Work required
Transcribe each line of the material exactly as it stands.

Recorded data: Begin

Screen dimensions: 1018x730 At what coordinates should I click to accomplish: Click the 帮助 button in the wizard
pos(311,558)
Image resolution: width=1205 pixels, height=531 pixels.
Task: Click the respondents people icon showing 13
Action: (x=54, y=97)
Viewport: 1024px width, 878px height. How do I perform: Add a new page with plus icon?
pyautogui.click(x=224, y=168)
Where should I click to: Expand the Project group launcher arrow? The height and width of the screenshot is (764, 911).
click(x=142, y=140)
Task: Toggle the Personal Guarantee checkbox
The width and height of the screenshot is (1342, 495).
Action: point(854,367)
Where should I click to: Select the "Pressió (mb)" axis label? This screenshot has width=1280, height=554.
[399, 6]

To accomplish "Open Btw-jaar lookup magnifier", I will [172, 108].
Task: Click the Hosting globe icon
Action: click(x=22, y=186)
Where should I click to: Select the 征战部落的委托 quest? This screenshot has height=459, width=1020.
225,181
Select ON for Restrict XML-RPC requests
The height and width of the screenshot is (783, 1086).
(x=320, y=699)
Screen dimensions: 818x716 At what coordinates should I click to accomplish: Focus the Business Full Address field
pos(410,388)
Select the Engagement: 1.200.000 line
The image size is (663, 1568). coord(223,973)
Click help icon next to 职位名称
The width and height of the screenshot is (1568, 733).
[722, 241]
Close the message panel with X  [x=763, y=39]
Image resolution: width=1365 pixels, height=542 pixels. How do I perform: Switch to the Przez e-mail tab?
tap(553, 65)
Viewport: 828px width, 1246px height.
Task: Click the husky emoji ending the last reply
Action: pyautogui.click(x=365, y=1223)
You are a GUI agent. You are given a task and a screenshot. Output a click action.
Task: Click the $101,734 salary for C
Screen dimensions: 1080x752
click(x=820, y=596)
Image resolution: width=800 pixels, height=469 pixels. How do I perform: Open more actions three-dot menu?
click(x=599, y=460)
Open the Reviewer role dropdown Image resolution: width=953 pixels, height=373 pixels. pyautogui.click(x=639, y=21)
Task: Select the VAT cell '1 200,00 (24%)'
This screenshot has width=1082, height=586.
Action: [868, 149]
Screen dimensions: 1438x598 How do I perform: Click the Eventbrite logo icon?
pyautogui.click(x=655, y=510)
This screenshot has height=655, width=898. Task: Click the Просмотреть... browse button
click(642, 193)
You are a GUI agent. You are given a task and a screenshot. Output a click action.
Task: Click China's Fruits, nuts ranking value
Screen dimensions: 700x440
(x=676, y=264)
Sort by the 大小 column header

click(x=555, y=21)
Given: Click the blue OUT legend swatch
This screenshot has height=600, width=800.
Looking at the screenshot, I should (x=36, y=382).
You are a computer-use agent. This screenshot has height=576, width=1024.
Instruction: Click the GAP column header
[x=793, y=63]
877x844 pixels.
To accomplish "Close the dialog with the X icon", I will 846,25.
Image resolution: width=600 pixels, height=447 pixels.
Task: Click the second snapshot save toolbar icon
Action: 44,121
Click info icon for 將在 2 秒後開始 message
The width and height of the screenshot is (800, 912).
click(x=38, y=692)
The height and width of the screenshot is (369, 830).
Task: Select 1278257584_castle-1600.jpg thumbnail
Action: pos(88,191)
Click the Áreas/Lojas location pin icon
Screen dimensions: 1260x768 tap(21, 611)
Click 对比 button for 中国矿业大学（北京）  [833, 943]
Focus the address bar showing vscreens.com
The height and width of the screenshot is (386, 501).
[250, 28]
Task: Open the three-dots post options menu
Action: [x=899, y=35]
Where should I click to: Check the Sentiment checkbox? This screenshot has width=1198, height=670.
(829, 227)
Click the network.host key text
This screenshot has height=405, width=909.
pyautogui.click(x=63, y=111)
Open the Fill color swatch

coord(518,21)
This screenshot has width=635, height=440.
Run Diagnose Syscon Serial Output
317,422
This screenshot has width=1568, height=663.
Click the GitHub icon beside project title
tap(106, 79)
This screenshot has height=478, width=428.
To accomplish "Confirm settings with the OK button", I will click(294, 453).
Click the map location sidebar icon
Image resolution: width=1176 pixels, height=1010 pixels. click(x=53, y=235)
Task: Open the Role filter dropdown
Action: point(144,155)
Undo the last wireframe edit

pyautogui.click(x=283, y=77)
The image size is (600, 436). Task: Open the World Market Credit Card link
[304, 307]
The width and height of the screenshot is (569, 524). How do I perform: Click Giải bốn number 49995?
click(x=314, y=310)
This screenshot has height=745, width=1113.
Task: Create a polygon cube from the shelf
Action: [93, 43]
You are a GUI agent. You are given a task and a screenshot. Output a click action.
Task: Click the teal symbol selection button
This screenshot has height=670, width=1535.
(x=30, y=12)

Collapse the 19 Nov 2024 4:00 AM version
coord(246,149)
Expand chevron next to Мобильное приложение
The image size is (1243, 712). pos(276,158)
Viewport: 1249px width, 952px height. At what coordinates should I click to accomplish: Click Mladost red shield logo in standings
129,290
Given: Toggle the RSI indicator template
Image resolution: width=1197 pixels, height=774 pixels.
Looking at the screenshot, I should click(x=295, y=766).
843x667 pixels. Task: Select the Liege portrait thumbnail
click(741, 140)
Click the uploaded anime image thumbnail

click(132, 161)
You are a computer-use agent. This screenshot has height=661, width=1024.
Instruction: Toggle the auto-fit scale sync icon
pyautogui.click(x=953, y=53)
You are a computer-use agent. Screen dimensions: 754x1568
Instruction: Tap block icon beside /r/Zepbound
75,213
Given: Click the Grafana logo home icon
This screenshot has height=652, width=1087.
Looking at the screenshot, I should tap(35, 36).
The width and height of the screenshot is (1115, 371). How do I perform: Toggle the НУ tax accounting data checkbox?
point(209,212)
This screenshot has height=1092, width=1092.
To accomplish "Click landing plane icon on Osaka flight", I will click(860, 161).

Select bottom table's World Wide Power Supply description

Recorded data: End

Result below
Screen dimensions: 1018x730 At what coordinates should I click to accomplish: Click the 帮助 button in the wizard
pos(311,558)
Image resolution: width=1205 pixels, height=531 pixels.
Task: Click the respondents people icon showing 13
Action: (x=54, y=97)
Viewport: 1024px width, 878px height. How do I perform: Add a new page with plus icon?
pyautogui.click(x=224, y=168)
Where should I click to: Expand the Project group launcher arrow? The height and width of the screenshot is (764, 911).
click(x=142, y=140)
Task: Toggle the Personal Guarantee checkbox
The width and height of the screenshot is (1342, 495).
Action: point(854,367)
Where should I click to: Select the "Pressió (mb)" axis label? This screenshot has width=1280, height=554.
[399, 6]

To accomplish "Open Btw-jaar lookup magnifier", I will [172, 108].
Task: Click the Hosting globe icon
Action: click(x=22, y=186)
Where should I click to: Select the 征战部落的委托 quest? This screenshot has height=459, width=1020.
225,181
Select ON for Restrict XML-RPC requests
The height and width of the screenshot is (783, 1086).
(x=320, y=699)
Screen dimensions: 818x716 At what coordinates should I click to accomplish: Focus the Business Full Address field
pos(410,388)
Select the Engagement: 1.200.000 line
The image size is (663, 1568). coord(223,973)
Click help icon next to 职位名称
The width and height of the screenshot is (1568, 733).
[722, 241]
Close the message panel with X  [x=763, y=39]
Image resolution: width=1365 pixels, height=542 pixels. How do I perform: Switch to the Przez e-mail tab?
tap(553, 65)
Viewport: 828px width, 1246px height.
Task: Click the husky emoji ending the last reply
Action: pyautogui.click(x=365, y=1223)
You are a GUI agent. You are given a task and a screenshot. Output a click action.
Task: Click the $101,734 salary for C
Screen dimensions: 1080x752
click(x=820, y=596)
Image resolution: width=800 pixels, height=469 pixels. How do I perform: Open more actions three-dot menu?
click(x=599, y=460)
Open the Reviewer role dropdown Image resolution: width=953 pixels, height=373 pixels. pyautogui.click(x=639, y=21)
Task: Select the VAT cell '1 200,00 (24%)'
This screenshot has width=1082, height=586.
Action: [868, 149]
Screen dimensions: 1438x598 How do I perform: Click the Eventbrite logo icon?
pyautogui.click(x=655, y=510)
This screenshot has height=655, width=898. Task: Click the Просмотреть... browse button
click(642, 193)
You are a GUI agent. You are given a task and a screenshot. Output a click action.
Task: Click China's Fruits, nuts ranking value
Screen dimensions: 700x440
(x=676, y=264)
Sort by the 大小 column header

click(x=555, y=21)
Given: Click the blue OUT legend swatch
This screenshot has height=600, width=800.
Looking at the screenshot, I should (x=36, y=382).
You are a computer-use agent. This screenshot has height=576, width=1024.
Instruction: Click the GAP column header
[x=793, y=63]
877x844 pixels.
To accomplish "Close the dialog with the X icon", I will 846,25.
Image resolution: width=600 pixels, height=447 pixels.
Task: Click the second snapshot save toolbar icon
Action: 44,121
Click info icon for 將在 2 秒後開始 message
The width and height of the screenshot is (800, 912).
click(x=38, y=692)
The height and width of the screenshot is (369, 830).
Task: Select 1278257584_castle-1600.jpg thumbnail
Action: pos(88,191)
Click the Áreas/Lojas location pin icon
Screen dimensions: 1260x768 tap(21, 611)
Click 对比 button for 中国矿业大学（北京）  [833, 943]
Focus the address bar showing vscreens.com
The height and width of the screenshot is (386, 501).
[250, 28]
Task: Open the three-dots post options menu
Action: [x=899, y=35]
Where should I click to: Check the Sentiment checkbox? This screenshot has width=1198, height=670.
(829, 227)
Click the network.host key text
This screenshot has height=405, width=909.
pyautogui.click(x=63, y=111)
Open the Fill color swatch

coord(518,21)
This screenshot has width=635, height=440.
Run Diagnose Syscon Serial Output
317,422
This screenshot has width=1568, height=663.
Click the GitHub icon beside project title
tap(106, 79)
This screenshot has height=478, width=428.
To accomplish "Confirm settings with the OK button", I will click(294, 453).
Click the map location sidebar icon
Image resolution: width=1176 pixels, height=1010 pixels. click(x=53, y=235)
Task: Open the Role filter dropdown
Action: point(144,155)
Undo the last wireframe edit

pyautogui.click(x=283, y=77)
The image size is (600, 436). Task: Open the World Market Credit Card link
[304, 307]
The width and height of the screenshot is (569, 524). How do I perform: Click Giải bốn number 49995?
click(x=314, y=310)
This screenshot has height=745, width=1113.
Task: Create a polygon cube from the shelf
Action: [93, 43]
You are a GUI agent. You are given a task and a screenshot. Output a click action.
Task: Click the teal symbol selection button
This screenshot has height=670, width=1535.
(x=30, y=12)

Collapse the 19 Nov 2024 4:00 AM version
coord(246,149)
Expand chevron next to Мобильное приложение
The image size is (1243, 712). pos(276,158)
Viewport: 1249px width, 952px height. At what coordinates should I click to accomplish: Click Mladost red shield logo in standings
129,290
Given: Toggle the RSI indicator template
Image resolution: width=1197 pixels, height=774 pixels.
Looking at the screenshot, I should click(x=295, y=766).
843x667 pixels. Task: Select the Liege portrait thumbnail
click(741, 140)
Click the uploaded anime image thumbnail

click(132, 161)
You are a computer-use agent. This screenshot has height=661, width=1024.
Instruction: Toggle the auto-fit scale sync icon
pyautogui.click(x=953, y=53)
You are a computer-use agent. Screen dimensions: 754x1568
Instruction: Tap block icon beside /r/Zepbound
75,213
Given: Click the Grafana logo home icon
This screenshot has height=652, width=1087.
Looking at the screenshot, I should tap(35, 36).
The width and height of the screenshot is (1115, 371). How do I perform: Toggle the НУ tax accounting data checkbox?
point(209,212)
This screenshot has height=1092, width=1092.
To accomplish "Click landing plane icon on Osaka flight", I will click(860, 161).

Select bottom table's World Wide Power Supply description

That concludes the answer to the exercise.